Broader ML platform with training and data prep; Baseten focuses purely on inference scaling with better cost efficiency.

Modal

General-purpose serverless compute; Baseten specializes in GPU-accelerated inference with optimized multi-cloud routing.

Replicate

Model marketplace and API hosting; Baseten enables private deployment of custom or open-source models with full infrastructure control.

Together AI

Managed inference API for open-source models; Baseten offers self-hosted inference with multi-cloud flexibility and custom model support.

Why this matters: Baseten has become the critical infrastructure layer for the AI economy, raising $585M (including $300M Series E with NVIDIA) at a $5B valuation. With backing from top-tier VCs and NVIDIA itself, the company is positioned as a key beneficiary of enterprise AI adoption and infrastructure consolidation around specialized inference platforms.

Best for: ML teams and AI startups that need to deploy models to production quickly, scale inference workloads cost-efficiently, and avoid building custom infrastructure.

Use cases

Deploying Open-Source LLMs at Scale

Companies hosting Llama, Deepseek, or Mistral models can deploy them as APIs in minutes without managing GPU infrastructure. Baseten handles autoscaling, multi-cloud failover, and cost optimization transparently.

Cost-Optimized Inference for Generative AI Products

Startups building on top of open-source models reduce inference costs by 40% through Baseten's quantization, speculative decoding, and multi-cloud arbitrage. Scale-to-zero eliminates idle GPU charges.

Private Model Deployment for Enterprise ML Teams

Enterprise companies can deploy proprietary models with full data privacy, observability, and SLA guarantees (99.99%+ uptime) without running their own GPU clusters.

Burst Capacity for Peak Demand

Applications experiencing variable inference load (seasonal spikes, event-driven workloads) automatically scale across Baseten's multi-cloud infrastructure, paying only for used capacity.

Alternatives

Anyscale Broader distributed compute platform for training and inference; Baseten is more specialized and cost-optimized for inference workloads.

Hugging Face Inference Managed API for Hugging Face models; Baseten supports custom models and offers more granular cost control through scale-to-zero.

Lambda Labs Raw GPU cloud compute; Baseten adds inference-specific optimizations, autoscaling, and multi-cloud orchestration.

FAQ

What does Baseten do? +

Baseten is a serverless inference platform that deploys machine learning models as scalable APIs. It abstracts GPU infrastructure management, autoscaling, observability, and billing so ML teams can focus on model quality instead of ops. The platform spans multiple cloud providers and delivers up to 40% cost savings versus in-house infrastructure.
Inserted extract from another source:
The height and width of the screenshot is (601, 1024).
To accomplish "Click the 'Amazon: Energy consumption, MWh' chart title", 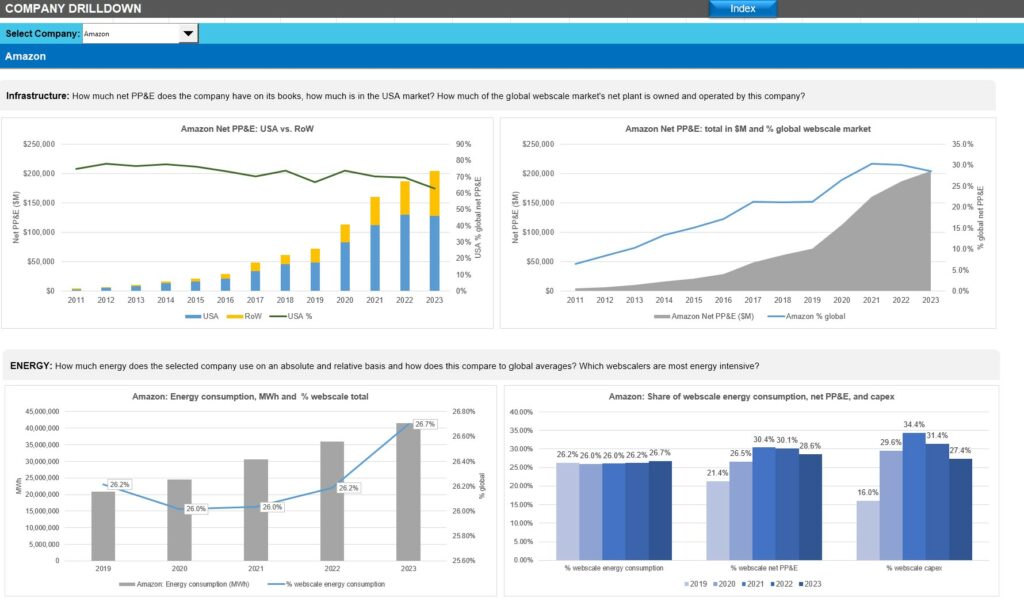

How much does Baseten cost? +

Pricing is usage-based. Dedicated deployments charge per-minute for GPU time with no idle charges; Model APIs use token-based pricing 50%+ cheaper than OpenAI. Plan tiers include Basic (pay-as-you-go), Pro (volume discounts), and Enterprise (custom, starting ~$5,000/month). Contact sales for exact pricing.

What are alternatives to Baseten? +

AWS SageMaker (broader ML platform but less inference-focused), Modal (general serverless compute), Replicate (model marketplace), Together AI (managed open-source LLM APIs), Anyscale (distributed compute), and raw GPU providers like Lambda Labs.

Who uses Baseten? +

ML engineers and AI teams at mid-market to enterprise companies, including Patreon, Stability AI, Writer, Prediction Guard, and Motive. Customers range from generative AI startups to enterprise teams deploying proprietary models.

How does Baseten compare to AWS SageMaker? +

SageMaker is a comprehensive ML platform covering training, data prep, and inference; Baseten specializes exclusively in inference scaling with better cost efficiency and faster deployment. Baseten's multi-cloud approach and scale-to-zero pricing are advantages for cost-conscious inference workloads. SageMaker offers deeper ecosystem integration within AWS.